Он торжественно встал. Вслед за ним поднялись все верховные следователи. Вдоль массивной бронзы царского портрета протянулись в их странном и жутком разнообразии пять инквизиторских голов: плотоядная челюсть Дубельта, иезуитски сжатые губы Гагарина, ястребиный нос и оловянные глаза Долгорукова, лоснящиеся щеки Фальстафа - Ростовцева, чугунный череп Набокова.
Они стояли, напыщенные и грозные, словно до краев наполненные тщеславием и воинствующей верноподданностью, многократно доказанной за несколько десятилетий их ревностного служения царю и отечеству.
- Согласно инструкции его императорского величества секретной следственной комиссии (все следователи мощно и бодро выпрямились), дело, по которому вы, отставной подпоручик Достоевский-первый, привлечены, признано в высшей степени преступным и нестерпимым и степень вины и кары каждого участника должна быть определена по всей строгости военно-полевых законов.
Блистая обнаженными саблями, конвойные уводят подсудимого.
16 ноября военный суд закончил рассмотрение дела петрашевцев. Оно поступило в генерал-аудиториат, или верховную прокуратуру. 19 декабря эта высшая инстанция на основе полевого уголовного уложения приговорила двадцать одного подсудимого к расстрелу, но, считаясь с молодостью осужденных, их раскаянием и отсутствием вредных последствий от их деятельности, она ходатайствовала перед императором о замене смертной казни другими карами.

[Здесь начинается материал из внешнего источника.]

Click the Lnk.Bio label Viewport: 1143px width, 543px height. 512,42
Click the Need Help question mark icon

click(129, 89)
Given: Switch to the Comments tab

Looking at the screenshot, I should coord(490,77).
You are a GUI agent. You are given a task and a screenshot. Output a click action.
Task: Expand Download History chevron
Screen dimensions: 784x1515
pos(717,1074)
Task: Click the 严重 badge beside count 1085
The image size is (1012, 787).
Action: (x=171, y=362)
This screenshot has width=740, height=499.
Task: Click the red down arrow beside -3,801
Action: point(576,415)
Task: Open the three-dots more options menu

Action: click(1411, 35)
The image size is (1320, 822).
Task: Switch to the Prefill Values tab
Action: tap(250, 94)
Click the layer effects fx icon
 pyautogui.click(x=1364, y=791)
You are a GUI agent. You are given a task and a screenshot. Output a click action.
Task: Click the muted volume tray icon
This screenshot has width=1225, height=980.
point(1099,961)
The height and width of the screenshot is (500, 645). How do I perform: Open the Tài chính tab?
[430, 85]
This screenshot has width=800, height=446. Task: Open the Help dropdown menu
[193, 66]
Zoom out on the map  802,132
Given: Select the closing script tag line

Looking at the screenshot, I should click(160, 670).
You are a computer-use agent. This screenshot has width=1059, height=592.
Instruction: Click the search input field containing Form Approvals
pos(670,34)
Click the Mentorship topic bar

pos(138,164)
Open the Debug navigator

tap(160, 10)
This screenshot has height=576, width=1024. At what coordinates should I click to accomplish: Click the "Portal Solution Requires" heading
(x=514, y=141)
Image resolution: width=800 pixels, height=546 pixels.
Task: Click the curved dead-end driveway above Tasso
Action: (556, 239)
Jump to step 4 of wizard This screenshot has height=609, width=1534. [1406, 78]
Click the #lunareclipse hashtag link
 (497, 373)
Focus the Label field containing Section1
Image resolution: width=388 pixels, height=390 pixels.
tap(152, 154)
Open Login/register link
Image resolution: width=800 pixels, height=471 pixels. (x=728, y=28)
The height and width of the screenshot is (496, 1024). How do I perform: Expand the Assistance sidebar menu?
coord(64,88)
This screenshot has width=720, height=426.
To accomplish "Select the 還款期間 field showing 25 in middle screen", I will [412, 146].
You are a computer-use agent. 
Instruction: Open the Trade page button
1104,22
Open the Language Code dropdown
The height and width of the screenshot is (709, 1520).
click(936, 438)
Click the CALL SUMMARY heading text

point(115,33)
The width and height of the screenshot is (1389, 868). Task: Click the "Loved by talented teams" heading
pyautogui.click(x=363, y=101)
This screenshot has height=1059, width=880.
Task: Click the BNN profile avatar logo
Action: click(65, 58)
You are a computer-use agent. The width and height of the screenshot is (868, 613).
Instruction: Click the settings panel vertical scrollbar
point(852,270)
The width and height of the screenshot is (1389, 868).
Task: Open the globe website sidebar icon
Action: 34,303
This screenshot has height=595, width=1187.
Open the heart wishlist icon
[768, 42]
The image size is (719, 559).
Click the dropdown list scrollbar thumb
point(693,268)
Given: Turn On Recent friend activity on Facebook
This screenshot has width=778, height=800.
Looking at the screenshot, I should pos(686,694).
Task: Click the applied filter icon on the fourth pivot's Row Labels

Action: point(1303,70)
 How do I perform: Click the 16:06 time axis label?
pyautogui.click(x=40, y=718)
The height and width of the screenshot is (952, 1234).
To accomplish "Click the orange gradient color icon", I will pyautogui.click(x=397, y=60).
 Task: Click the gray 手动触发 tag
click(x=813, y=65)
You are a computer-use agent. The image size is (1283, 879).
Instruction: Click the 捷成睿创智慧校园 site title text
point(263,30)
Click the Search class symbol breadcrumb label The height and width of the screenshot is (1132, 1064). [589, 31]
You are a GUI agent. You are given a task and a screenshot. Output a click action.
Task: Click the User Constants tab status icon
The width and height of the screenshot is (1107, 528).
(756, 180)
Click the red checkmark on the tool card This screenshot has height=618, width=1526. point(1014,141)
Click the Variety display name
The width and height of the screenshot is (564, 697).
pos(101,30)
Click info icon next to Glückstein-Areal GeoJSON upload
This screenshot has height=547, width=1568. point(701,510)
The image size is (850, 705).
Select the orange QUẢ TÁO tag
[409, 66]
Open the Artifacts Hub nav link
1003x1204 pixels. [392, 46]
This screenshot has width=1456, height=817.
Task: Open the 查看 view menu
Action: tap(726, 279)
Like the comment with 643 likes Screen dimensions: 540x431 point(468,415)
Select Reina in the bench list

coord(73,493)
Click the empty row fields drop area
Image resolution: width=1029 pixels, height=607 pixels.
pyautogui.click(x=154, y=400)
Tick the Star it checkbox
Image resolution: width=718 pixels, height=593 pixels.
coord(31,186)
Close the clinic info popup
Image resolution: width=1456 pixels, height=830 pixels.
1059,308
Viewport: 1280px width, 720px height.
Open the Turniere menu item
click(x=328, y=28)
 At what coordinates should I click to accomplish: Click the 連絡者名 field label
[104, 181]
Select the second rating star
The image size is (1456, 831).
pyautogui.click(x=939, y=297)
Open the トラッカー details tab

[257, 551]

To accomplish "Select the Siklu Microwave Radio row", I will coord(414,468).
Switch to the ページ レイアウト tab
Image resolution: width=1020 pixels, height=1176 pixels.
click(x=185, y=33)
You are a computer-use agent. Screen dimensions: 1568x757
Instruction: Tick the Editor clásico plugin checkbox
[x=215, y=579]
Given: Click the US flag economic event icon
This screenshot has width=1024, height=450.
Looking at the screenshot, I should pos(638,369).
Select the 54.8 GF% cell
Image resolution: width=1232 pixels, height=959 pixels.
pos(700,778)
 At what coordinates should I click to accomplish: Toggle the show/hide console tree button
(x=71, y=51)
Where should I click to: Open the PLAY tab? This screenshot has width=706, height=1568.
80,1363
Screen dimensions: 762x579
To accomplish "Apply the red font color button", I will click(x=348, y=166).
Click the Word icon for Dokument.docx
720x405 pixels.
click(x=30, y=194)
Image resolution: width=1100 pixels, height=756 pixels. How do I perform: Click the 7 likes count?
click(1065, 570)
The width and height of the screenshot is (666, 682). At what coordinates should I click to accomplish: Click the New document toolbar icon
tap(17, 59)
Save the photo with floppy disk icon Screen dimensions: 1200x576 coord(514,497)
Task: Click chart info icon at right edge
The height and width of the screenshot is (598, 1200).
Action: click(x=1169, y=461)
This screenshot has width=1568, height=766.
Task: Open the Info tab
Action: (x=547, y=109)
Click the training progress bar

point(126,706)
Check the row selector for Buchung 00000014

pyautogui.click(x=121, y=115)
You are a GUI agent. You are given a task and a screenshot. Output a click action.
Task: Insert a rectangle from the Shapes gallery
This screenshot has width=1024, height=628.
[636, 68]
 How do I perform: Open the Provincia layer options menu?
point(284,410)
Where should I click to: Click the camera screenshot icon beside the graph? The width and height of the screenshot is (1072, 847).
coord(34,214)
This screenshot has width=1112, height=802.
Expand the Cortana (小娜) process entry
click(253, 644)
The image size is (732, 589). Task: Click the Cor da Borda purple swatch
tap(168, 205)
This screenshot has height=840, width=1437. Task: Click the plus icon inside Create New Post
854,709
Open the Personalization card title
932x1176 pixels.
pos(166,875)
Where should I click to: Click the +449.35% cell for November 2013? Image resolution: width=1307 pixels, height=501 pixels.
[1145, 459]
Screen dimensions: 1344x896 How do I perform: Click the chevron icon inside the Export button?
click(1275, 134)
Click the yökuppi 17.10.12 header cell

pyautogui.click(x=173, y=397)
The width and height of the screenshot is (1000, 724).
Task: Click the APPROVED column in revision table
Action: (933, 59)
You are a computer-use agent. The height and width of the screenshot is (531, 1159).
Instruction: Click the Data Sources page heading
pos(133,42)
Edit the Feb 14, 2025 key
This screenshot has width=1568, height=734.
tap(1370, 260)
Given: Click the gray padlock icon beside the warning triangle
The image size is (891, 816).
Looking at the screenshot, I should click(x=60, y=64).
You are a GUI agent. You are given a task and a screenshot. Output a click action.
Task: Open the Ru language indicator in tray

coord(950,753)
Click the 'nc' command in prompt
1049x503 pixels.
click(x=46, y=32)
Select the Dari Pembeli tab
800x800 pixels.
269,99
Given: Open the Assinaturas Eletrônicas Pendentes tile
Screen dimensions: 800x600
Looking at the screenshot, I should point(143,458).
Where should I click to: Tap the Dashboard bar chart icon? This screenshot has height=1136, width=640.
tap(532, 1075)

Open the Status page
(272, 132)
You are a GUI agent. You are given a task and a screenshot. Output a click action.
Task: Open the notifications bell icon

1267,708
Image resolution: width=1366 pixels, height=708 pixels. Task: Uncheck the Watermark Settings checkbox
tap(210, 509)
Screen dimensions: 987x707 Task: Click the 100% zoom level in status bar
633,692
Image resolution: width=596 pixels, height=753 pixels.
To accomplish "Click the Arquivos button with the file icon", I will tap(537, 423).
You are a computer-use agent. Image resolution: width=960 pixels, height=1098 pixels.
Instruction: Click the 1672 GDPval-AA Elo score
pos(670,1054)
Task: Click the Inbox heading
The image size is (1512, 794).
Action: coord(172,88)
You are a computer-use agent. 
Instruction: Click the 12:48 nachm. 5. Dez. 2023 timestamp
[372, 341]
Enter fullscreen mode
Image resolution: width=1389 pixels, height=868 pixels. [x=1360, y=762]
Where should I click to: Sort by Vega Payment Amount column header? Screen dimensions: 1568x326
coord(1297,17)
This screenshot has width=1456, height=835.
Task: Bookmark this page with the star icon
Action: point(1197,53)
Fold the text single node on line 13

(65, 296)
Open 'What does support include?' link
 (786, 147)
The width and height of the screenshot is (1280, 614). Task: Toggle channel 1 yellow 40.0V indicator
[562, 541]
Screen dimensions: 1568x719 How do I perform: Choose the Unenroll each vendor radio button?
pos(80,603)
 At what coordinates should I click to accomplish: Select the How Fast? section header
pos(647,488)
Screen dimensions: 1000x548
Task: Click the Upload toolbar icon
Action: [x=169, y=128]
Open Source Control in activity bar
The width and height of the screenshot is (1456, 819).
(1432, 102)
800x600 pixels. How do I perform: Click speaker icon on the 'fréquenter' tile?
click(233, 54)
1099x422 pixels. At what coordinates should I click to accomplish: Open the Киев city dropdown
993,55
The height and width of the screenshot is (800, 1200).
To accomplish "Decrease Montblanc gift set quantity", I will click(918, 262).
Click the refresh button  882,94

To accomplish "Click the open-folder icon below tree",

Согласно традиции Николай I отменил высшую карательную меру, к которой были присуждены Петрашевский, Спешнев, Момбелли, Дуров, Достоевский, Плещеев и другие, снизив для многих из них степень и сроки кары, предложенные генерал-аудиториатом.
Но свое "помилование" царь распорядился объявить петрашевцам лишь после публичного прочтения им первоначального смертного приговора и совершения всего церемониала казни, за исключением последнего слова команды "пли", после чего приказывалось прочесть окончательные приговоры.
Это было 22 декабря 1849 года в восьмом часу утра.
Черная карета с обмерзлыми стеклами подвезла его к неведомому месту. Конвойный, сидевший с ним рядом, распахнул дверцу.
- Выходите.
Он вышел и увидел их всех. Эшафот чернел на снежной поляне огромного плаца, а у самого вала, дико обросший, с взъерошенной гривой, в легком весеннем плаще и без шапки, стоял Петрашевский.
Где ж это они?
Достоевский огляделся по сторонам. Почернелые лачуги окраины, оранжевые стены гвардейских казарм, пять золотых куполов тяжеловесного собора над валом огромной площади для смотров и учений Семеновского полка.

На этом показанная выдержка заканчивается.